Ministro Decide Permanecer no Cargo
O ministro da Integração e Desenvolvimento Regional, Waldez Góes, surpreendeu a todos ao abrir mão de sua candidatura ao Senado pelo Amapá nas eleições deste ano. Ele optou por permanecer no governo federal até dezembro, conforme anunciou em uma nota oficial. Essa decisão ocorre em um cenário político complexo, especialmente em um estado onde o candidato do governo, Randolfe Rodrigues (PT), busca a reeleição.

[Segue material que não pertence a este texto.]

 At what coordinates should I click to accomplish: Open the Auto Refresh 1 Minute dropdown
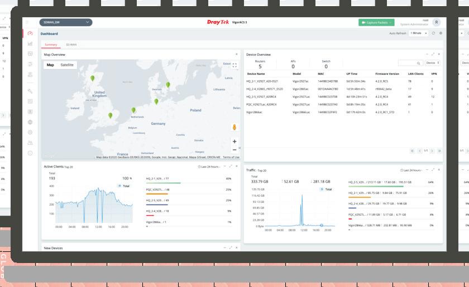tap(419, 33)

Aliado do presidente do Senado, Davi Alcolumbre, Góes estaria enfrentando uma competição acirrada. Em pesquisa recente da AtlasIntel, divulgada em 1º de novembro, ele ocupava a quarta posição, o que tornava sua candidatura ainda mais desafiadora. O cenário político no Amapá é amplamente influenciado pela presença do presidente Lula, que tenta garantir a vitória de seus aliados.
Em sua declaração, Waldez Góes afirmou: “Recebi convite do Presidente Lula para permanecer à frente do Ministério da Integração e do Desenvolvimento Regional, e aceitei essa missão com honra e senso de responsabilidade. Seguiremos dando continuidade ao trabalho iniciado em janeiro de 2023, o que me leva, neste momento, a adiar o projeto de disputar um novo cargo eletivo.”

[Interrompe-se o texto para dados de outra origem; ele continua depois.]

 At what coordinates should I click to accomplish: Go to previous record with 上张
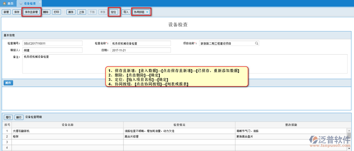(82, 12)
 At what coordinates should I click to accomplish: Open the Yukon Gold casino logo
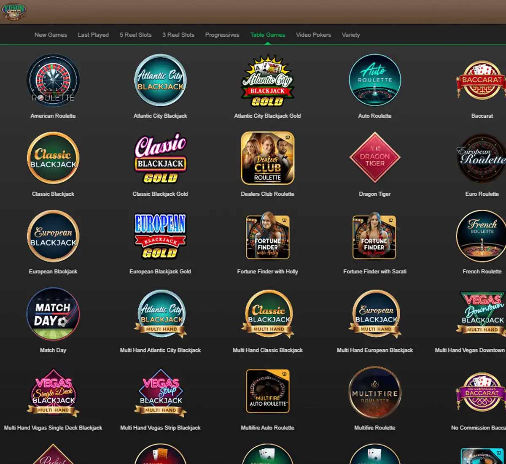(x=15, y=11)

Góes, que já foi governador do Amapá por quatro mandatos, estava considerando uma troca de partido, do PDT para o União Brasil, de Alcolumbre, para viabilizar sua candidatura ao Senado. A regra para a desincompatibilização exigia que ele deixasse o cargo até o próximo sábado (4), mas sua escolha de continuar no ministério altera completamente os planos.

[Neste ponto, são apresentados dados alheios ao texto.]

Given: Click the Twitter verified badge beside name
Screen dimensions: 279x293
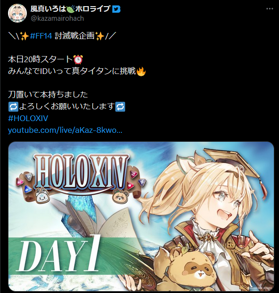Looking at the screenshot, I should 116,9.
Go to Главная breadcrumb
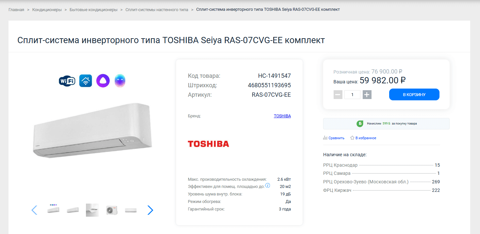Screen dimensions: 480x234 tap(16, 10)
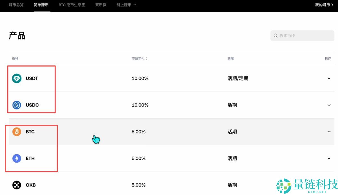Open the 链上赚币 dropdown menu
This screenshot has width=338, height=195.
(126, 5)
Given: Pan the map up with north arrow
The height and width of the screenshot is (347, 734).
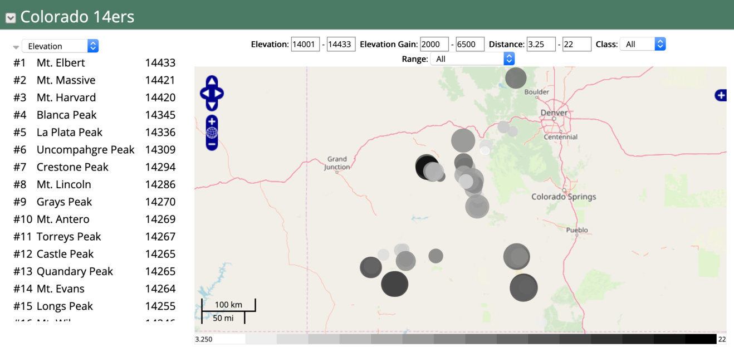Looking at the screenshot, I should point(212,81).
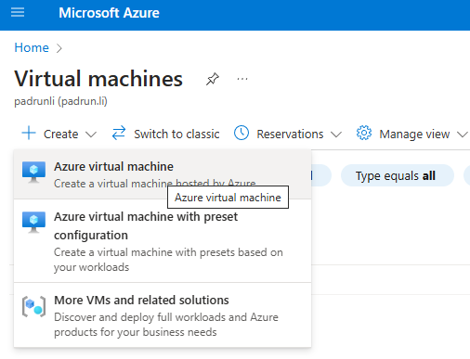Image resolution: width=470 pixels, height=359 pixels.
Task: Open the ellipsis more options menu
Action: point(242,79)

Com a decisão de Góes, apenas dois ministros do governo federal ainda não confirmaram se permanecerão em seus cargos ou se buscarão uma vaga nas eleições: Márcio França, à frente do Ministério do Empreendedorismo, e Wolney Queiroz, que comanda a Previdência. O cenário se complica ainda mais para França, que deve ser realocado para o Ministério do Desenvolvimento, Indústria, Comércio e Serviços, em uma manobra do presidente Lula para evitar que ele dispute as eleições em São Paulo, abrindo espaço para Fernando Haddad (PT) se candidatar ao governo paulista.
Por sua vez, Queiroz está em reflexão sobre o pedido do presidente para continuar liderando sua pasta até o final do ano, mesmo com seus planos de concorrer a deputado federal pelo PDT de Pernambuco. A expectativa é que mais desdobramentos ocorram nos próximos dias, à medida que as eleições se aproximam e as decisões dos ministros se tornam mais críticas.